With walled gardens and high retained shares, operators in India have kept the Value Added Services (VAS) revenues largely to themselves. VAS in India (excluding P2P SMS) has grown to over a billion dollars in revenue. Only about 20% of that flows through to the VAS companies.

Operators have faced little or no competition here from off-deck services because of the ability of VAS companies to do their own billing. What if that where to change? What if companies could create an independent payment collection capability combined with an open publishing platform?

Such an entity (what I call a Digital Services Operator) would be able to inject competition into the VAS space. More importantly, it could also drive innovation and the creation of new services — and truly make the mobile a magic lamp in the hands of consumers.

Last Word

So, the Indian mobile space will continue to be exciting — the coming disruptions will open up the field to innovation across the board. Operators will need to think smart on how to retain their existing subscribers and acquire new ones, while VAS companies will reap benefits from higher network speeds and more open access to the mobile subscribers. 2010 promises to be an exciting year!

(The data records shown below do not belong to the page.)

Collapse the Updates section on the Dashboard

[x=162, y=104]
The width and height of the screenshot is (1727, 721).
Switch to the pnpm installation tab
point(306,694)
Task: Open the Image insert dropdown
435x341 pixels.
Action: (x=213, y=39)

Five Disruptions in India’s Mobile Industry: 4 – Voice Competition

The past few months have seen voice tariffs fall across the board – along with the market caps of India’s mobile operators. Given that we have no shortage of well-funded new operators desperate to reach targets of million of subscribers, the only option is to cut voice tariffs in whatever form. Incumbents have little choice but to respond.

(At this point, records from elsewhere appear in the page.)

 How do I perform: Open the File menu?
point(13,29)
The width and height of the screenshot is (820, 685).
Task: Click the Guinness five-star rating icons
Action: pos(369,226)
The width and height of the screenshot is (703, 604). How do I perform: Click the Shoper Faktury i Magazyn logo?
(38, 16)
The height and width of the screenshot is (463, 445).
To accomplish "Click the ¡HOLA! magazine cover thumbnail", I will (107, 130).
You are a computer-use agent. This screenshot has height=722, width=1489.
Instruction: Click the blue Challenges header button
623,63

Interestingly, competing on voice tariffs only benefits consumers. If one operator launches a pricing plan and it works, other operators have to match it. But cheaper voice only increases churn among the middle and bottom of the pyramid — which of course is still very large in India. Voice competition does not provide a lasting competitive advantage.

Mobile operators have to look ahead to a world where voice will be a fixed-price commodity – we will pay maybe a maximum of Rs 200 per month for unlimited talk time. They have to think of what they will then offer on their network to generate more revenue from their subscribers. And if they think it is going to walled-garden VAS, they will need to think again!

Tomorrow: VAS Competition

Blog Past: India Empowered

I wrote this series four years ago: “India Empowered to me means India Educated, Infrastructure Everywhere, Innovation Ecosystem, Imaginative Entrepreneurs, Intelligent Enterprises, Internet Energised and Increasing Expectations.”

I expanded on each of the themes. This is what I wrote on what the twin themes of Innovation Ecosystem and Imaginative Entrepreneurs.

Innovation Ecosystem: We will need to think out-of-the-box to come up with smart solutions. For that, we need to build an innovation ecosystem – combining the best minds across academia, industry and government. We need to work on ideas across the board, starting with education, energy, healthcare. We need solutions that are scalable rapidly. We need to foster a culture of innovation so that India can lead the world in key areas – use of solar energy as an alternate to fossil fuels is one example. To make this happen, we need to make our universities hubs for cutting-edge research. We need venture capital funds so that the better of these ideas can be commercialised rapidly. We will have failures, but the impact of the successes will far outweigh the downside of the projects that do not work.

Imaginative Entrepreneurs: We not only need more entrepreneurs, we need them to come up with big vision. We need entrepreneurs who are willing to run the risk of failure – so that they can change the game dramatically with their disruptive innovations. We need entrepreneurs who are not satisfied with building a small, profitable company but are willing to make big bets on building big enterprises. To take an example: what does it take for us in India to build the Google for Emerging Markets – build around tomorrow’s world of network computers, mobile phones and broadband networks and centralized services. We need to think of the future not as what others create but as an instantiation of someone’s vision. Can we make it our vision?